| What is being asked |
Report each line of the records below that uses the word "Home".

[Stored data entries]

- - - - -

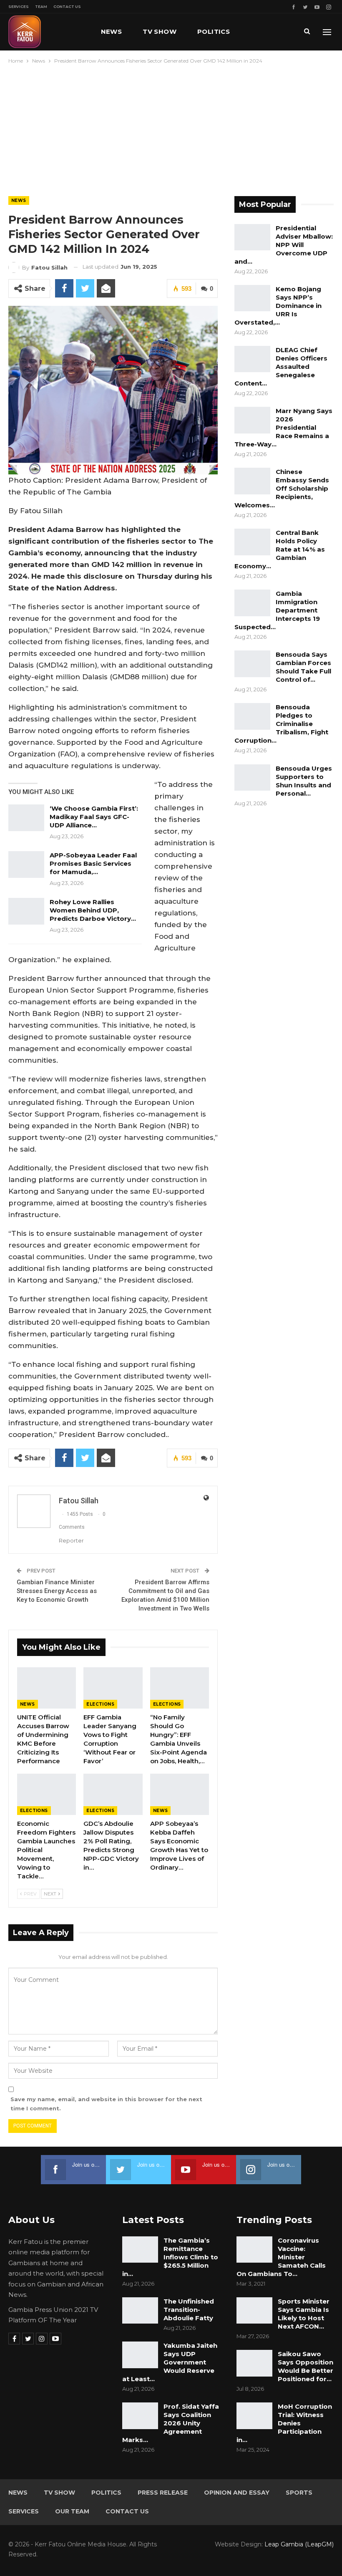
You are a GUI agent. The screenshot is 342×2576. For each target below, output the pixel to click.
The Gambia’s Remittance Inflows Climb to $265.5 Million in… (170, 2257)
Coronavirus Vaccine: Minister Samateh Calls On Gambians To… (281, 2257)
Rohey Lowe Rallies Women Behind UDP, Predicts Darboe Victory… (93, 910)
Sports (299, 2492)
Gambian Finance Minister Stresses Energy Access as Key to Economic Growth (57, 1590)
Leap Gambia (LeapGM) (299, 2544)
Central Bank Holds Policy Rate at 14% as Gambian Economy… (279, 549)
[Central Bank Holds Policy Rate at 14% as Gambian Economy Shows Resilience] (252, 542)
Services (18, 6)
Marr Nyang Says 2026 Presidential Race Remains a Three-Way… (283, 427)
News (111, 31)
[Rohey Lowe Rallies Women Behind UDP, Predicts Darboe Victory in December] (26, 911)
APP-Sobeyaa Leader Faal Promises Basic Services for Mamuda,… (93, 863)
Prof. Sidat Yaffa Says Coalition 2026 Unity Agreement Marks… (170, 2423)
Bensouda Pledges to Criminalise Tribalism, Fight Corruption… (281, 723)
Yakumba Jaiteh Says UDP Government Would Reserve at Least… (169, 2362)
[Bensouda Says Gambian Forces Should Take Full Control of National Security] (252, 663)
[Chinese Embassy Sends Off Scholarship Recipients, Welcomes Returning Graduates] (252, 481)
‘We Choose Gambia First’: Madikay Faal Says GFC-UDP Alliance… (94, 816)
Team (41, 6)
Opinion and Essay (236, 2492)
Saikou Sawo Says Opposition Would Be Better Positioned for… (305, 2366)
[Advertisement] (171, 128)
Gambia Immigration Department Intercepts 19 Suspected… (277, 610)
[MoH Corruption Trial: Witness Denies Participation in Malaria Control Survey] (254, 2415)
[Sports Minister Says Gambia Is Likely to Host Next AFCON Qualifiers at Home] (254, 2310)
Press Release (163, 2492)
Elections (100, 1704)
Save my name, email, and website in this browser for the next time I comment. (106, 2104)
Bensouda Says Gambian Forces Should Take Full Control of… (303, 666)
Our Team (72, 2511)
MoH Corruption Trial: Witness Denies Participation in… (284, 2423)
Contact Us (67, 6)
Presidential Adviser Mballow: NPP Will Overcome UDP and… (283, 244)
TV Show (159, 31)
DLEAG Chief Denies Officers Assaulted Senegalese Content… (280, 366)
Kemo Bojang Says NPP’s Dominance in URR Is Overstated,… (278, 305)
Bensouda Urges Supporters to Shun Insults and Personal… (304, 780)
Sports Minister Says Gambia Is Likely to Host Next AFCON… (303, 2313)
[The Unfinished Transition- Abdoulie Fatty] (140, 2310)
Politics (213, 31)
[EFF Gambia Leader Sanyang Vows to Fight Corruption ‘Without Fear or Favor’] (112, 1688)
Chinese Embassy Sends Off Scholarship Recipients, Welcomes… (281, 488)
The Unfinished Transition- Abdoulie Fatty (188, 2309)
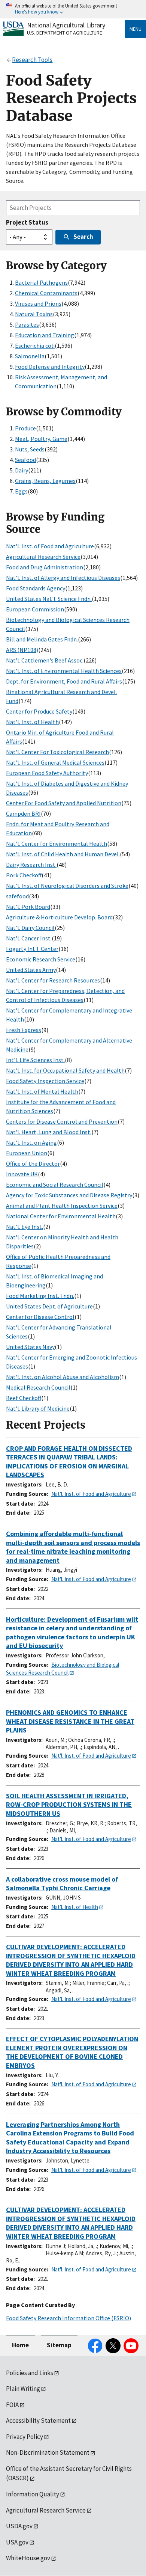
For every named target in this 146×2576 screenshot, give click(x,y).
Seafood (25, 459)
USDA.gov (19, 2526)
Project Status (27, 222)
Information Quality (32, 2494)
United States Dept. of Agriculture (49, 1306)
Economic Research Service (40, 959)
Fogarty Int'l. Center (32, 948)
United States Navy (30, 1347)
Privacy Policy (24, 2437)
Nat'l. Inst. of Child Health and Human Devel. (63, 854)
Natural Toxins (34, 314)
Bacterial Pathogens (41, 282)
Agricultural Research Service (43, 556)
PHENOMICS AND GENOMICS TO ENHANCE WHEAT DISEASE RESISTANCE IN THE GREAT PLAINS (70, 1721)
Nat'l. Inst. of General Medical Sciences (55, 762)
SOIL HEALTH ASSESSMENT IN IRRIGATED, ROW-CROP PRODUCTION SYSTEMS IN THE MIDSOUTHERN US (69, 1804)
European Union (26, 1153)
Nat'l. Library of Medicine (38, 1408)
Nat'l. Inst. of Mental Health (42, 1091)
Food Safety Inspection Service (45, 1081)
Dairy (21, 470)
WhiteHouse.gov (28, 2558)
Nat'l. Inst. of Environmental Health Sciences (64, 671)
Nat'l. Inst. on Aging (31, 1142)
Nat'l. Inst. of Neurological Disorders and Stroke (67, 885)
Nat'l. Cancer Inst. (29, 938)
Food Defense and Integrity (50, 366)
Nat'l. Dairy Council (30, 927)
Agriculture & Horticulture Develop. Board (59, 917)
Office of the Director (33, 1163)
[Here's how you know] (73, 9)
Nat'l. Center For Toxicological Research (57, 752)
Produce (25, 428)
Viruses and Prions (38, 303)
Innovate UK (22, 1174)
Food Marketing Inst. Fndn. (40, 1295)
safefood (17, 896)
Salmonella (30, 356)
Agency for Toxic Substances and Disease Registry (69, 1195)
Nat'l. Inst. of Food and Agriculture (50, 546)
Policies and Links (29, 2373)
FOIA (12, 2405)
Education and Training (44, 335)
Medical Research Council (38, 1387)
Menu (136, 29)
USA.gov (17, 2542)
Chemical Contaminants (46, 293)
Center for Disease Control (40, 1316)
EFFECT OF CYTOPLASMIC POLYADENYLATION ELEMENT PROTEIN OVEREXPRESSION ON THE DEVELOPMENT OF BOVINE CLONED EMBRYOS (72, 2052)
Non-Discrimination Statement (47, 2452)
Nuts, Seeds (30, 449)
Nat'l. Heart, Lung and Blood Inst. (48, 1132)
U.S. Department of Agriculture (64, 32)
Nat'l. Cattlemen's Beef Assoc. (44, 660)
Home (20, 2345)
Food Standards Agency (35, 588)
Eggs (21, 491)
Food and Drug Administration (44, 567)
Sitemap (59, 2345)
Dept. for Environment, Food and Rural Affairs (64, 681)
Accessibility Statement (38, 2420)
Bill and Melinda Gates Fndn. (42, 639)
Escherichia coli (35, 345)
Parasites (27, 324)
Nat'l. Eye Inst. (24, 1226)
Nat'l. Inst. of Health (32, 722)
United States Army (31, 969)
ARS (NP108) (22, 649)
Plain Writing (23, 2388)
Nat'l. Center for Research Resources (53, 980)
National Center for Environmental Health (61, 1216)
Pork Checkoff (24, 875)
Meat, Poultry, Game (41, 438)
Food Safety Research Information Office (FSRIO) (68, 2318)
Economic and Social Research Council (54, 1184)
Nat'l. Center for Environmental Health (56, 843)
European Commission (35, 609)
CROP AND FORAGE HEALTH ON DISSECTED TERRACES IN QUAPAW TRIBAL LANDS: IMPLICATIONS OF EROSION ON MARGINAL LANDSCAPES (69, 1461)
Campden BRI (23, 813)
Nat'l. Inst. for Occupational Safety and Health (65, 1070)
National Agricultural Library (66, 25)
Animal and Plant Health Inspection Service (62, 1205)
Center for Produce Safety (39, 711)
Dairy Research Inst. (31, 864)
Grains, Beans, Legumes (45, 480)
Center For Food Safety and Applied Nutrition (63, 803)
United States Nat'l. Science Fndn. (49, 598)
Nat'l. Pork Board (28, 906)
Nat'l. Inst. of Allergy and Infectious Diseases (63, 577)
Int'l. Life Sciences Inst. (35, 1060)
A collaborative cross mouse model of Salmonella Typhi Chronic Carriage (62, 1883)
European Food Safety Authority (47, 773)
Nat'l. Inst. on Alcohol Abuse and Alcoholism (62, 1377)
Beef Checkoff (23, 1398)
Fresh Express (23, 1030)
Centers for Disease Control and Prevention (62, 1121)
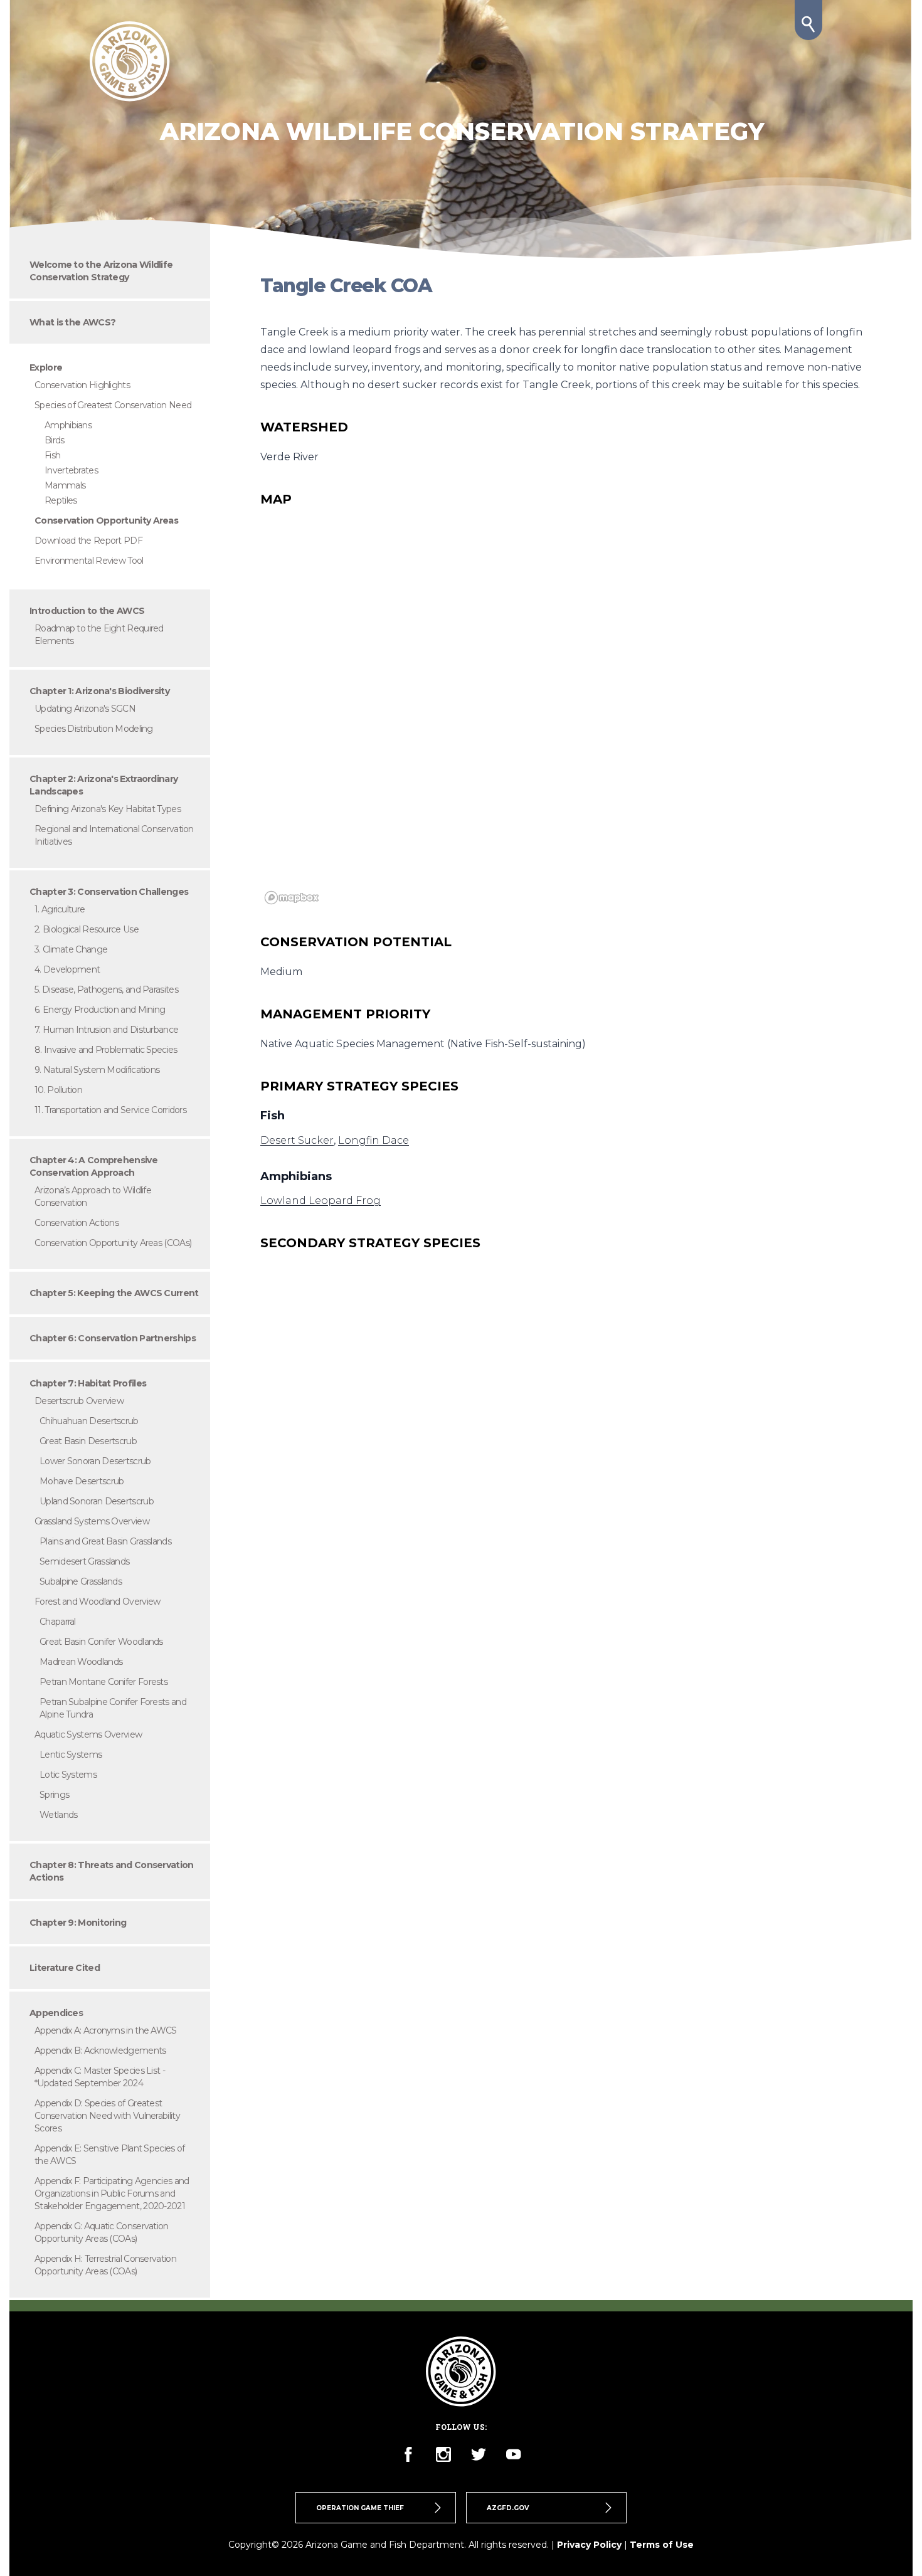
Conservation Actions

- - - - -

| Reply |
[Sports Minister Says Gambia Is Likely to Host Next AFCON Qualifiers at Home] (254, 2310)
Home (20, 2345)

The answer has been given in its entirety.